Return each line of the data below verbatim; pictures are to be left out.

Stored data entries
◇ ◇ ◇

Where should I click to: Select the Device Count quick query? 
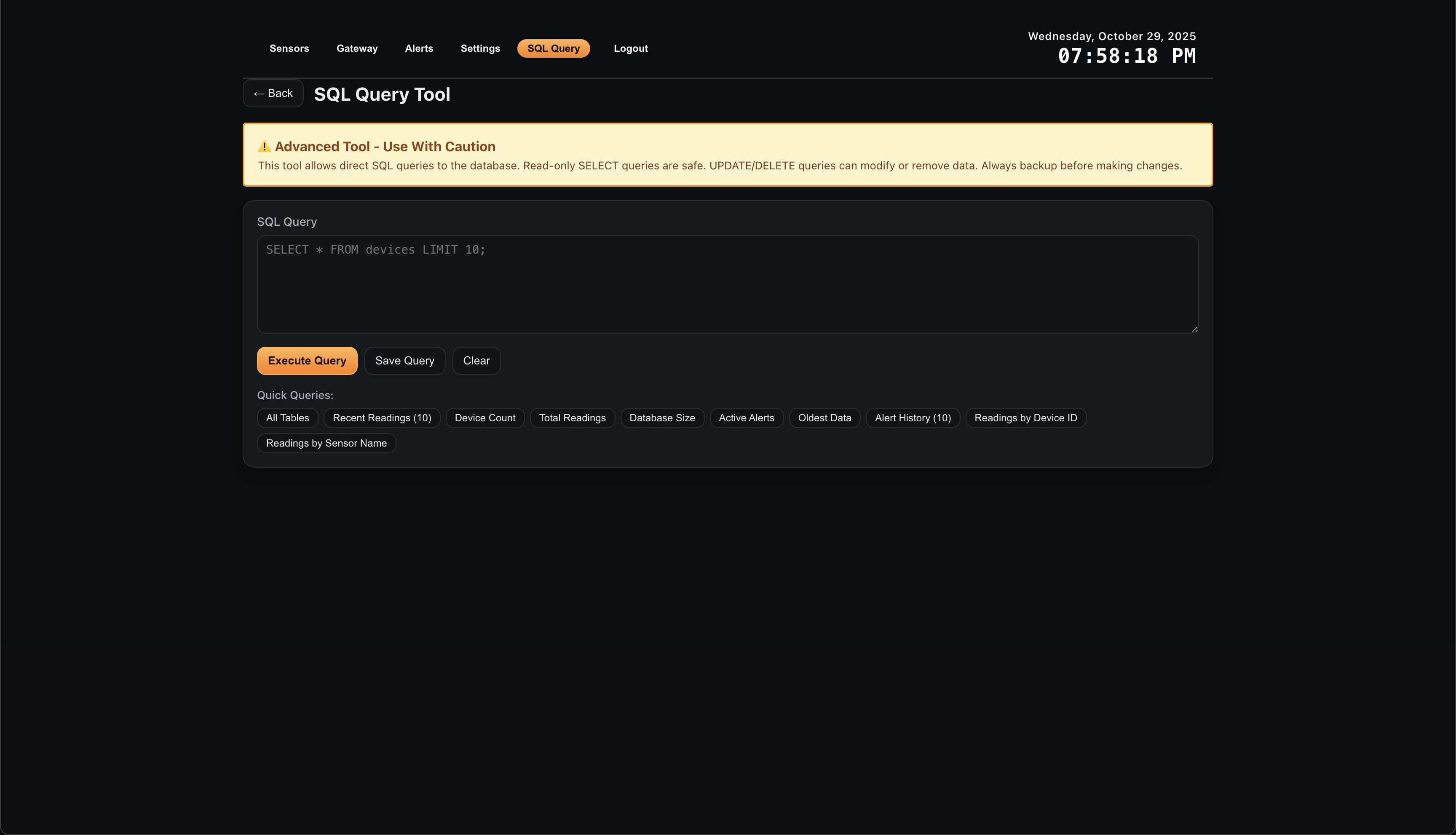(x=484, y=418)
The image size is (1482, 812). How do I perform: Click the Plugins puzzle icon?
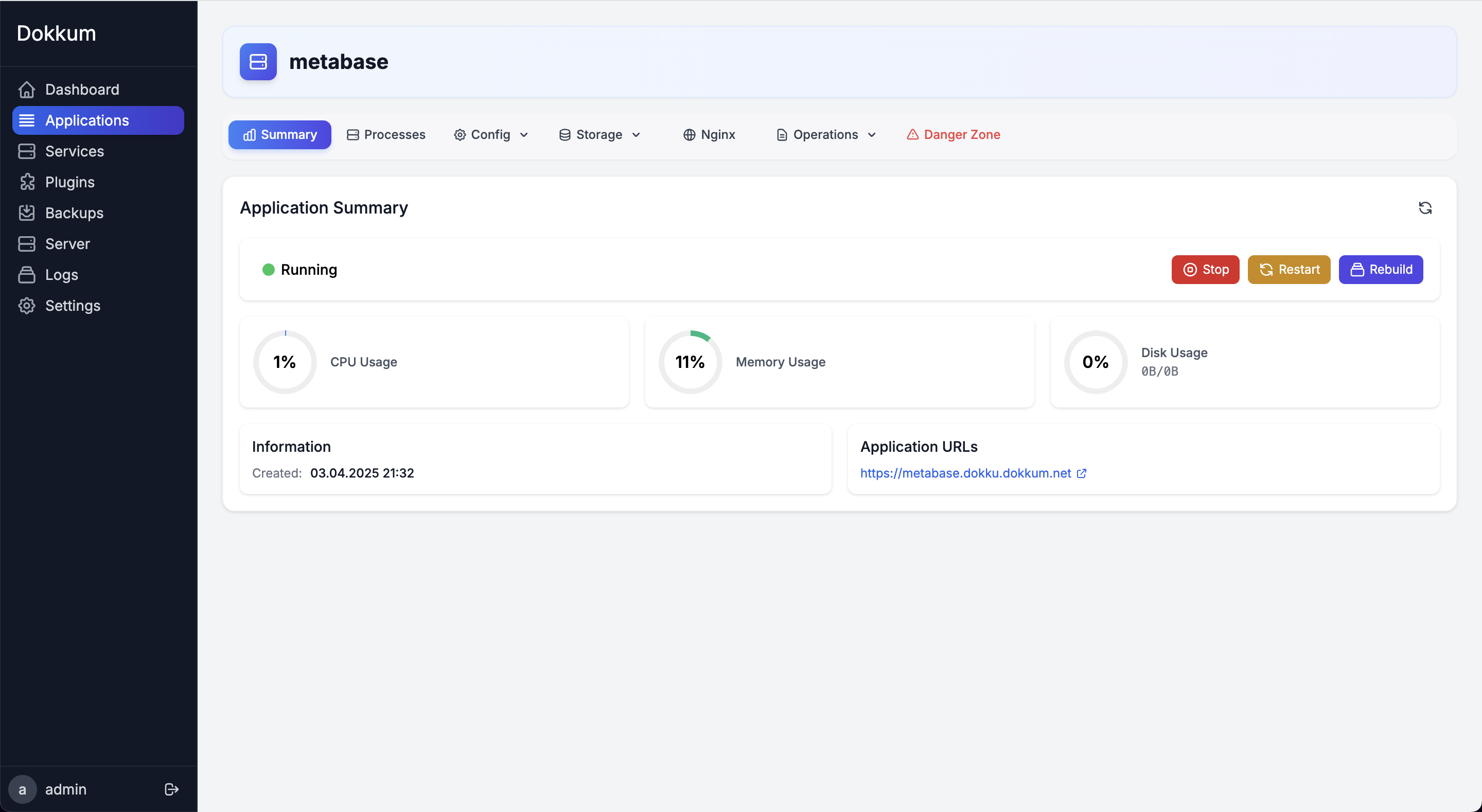click(27, 182)
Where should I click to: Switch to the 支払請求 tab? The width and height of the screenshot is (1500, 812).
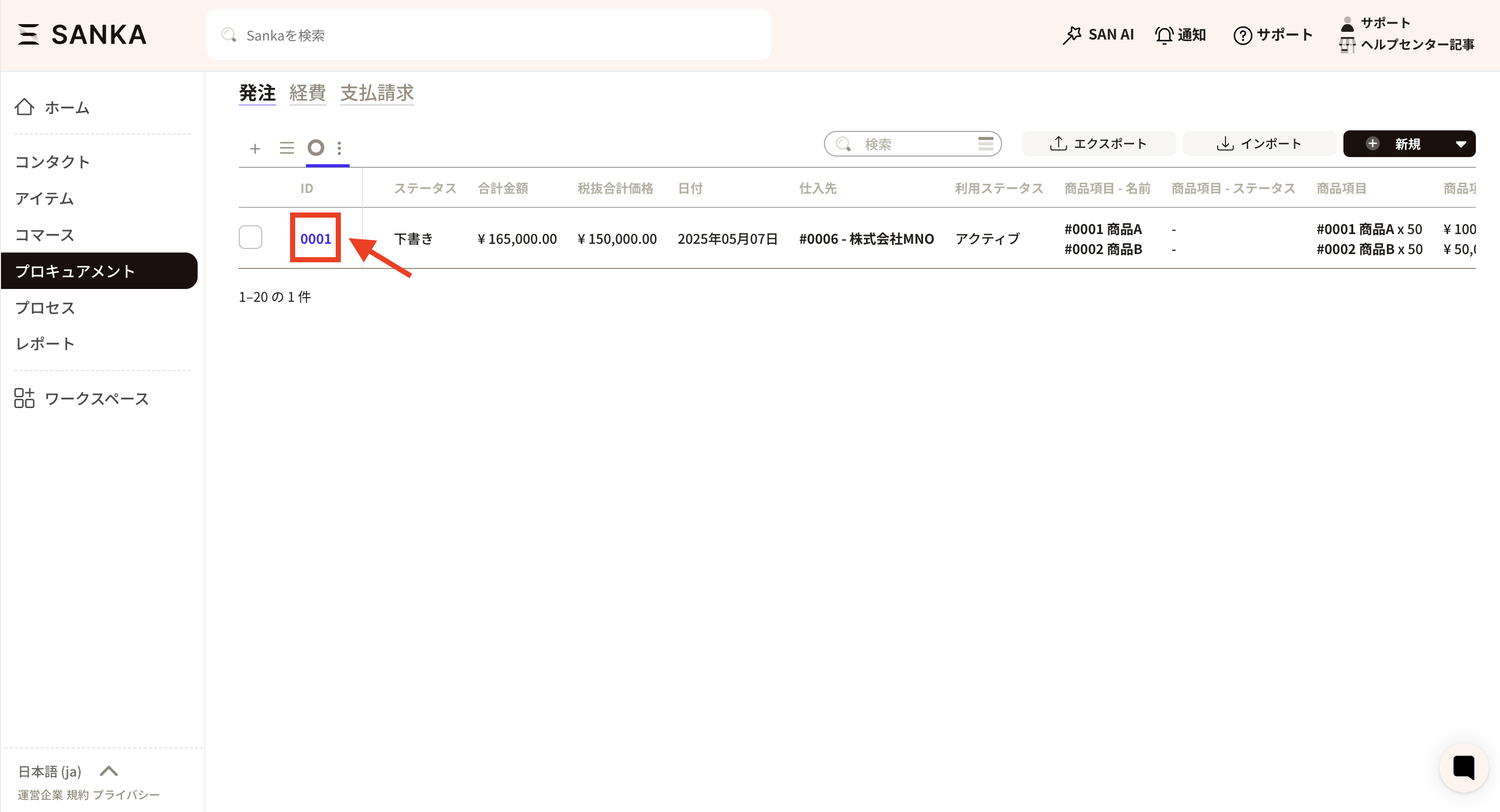377,93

◇ ◇ ◇

**The answer:**
Where should I click to: Select the Device Count quick query? 
(x=484, y=418)
The image size is (1482, 812). How do I perform: Click the Plugins puzzle icon?
click(27, 182)
Where should I click to: Switch to the 支払請求 tab? The width and height of the screenshot is (1500, 812).
377,93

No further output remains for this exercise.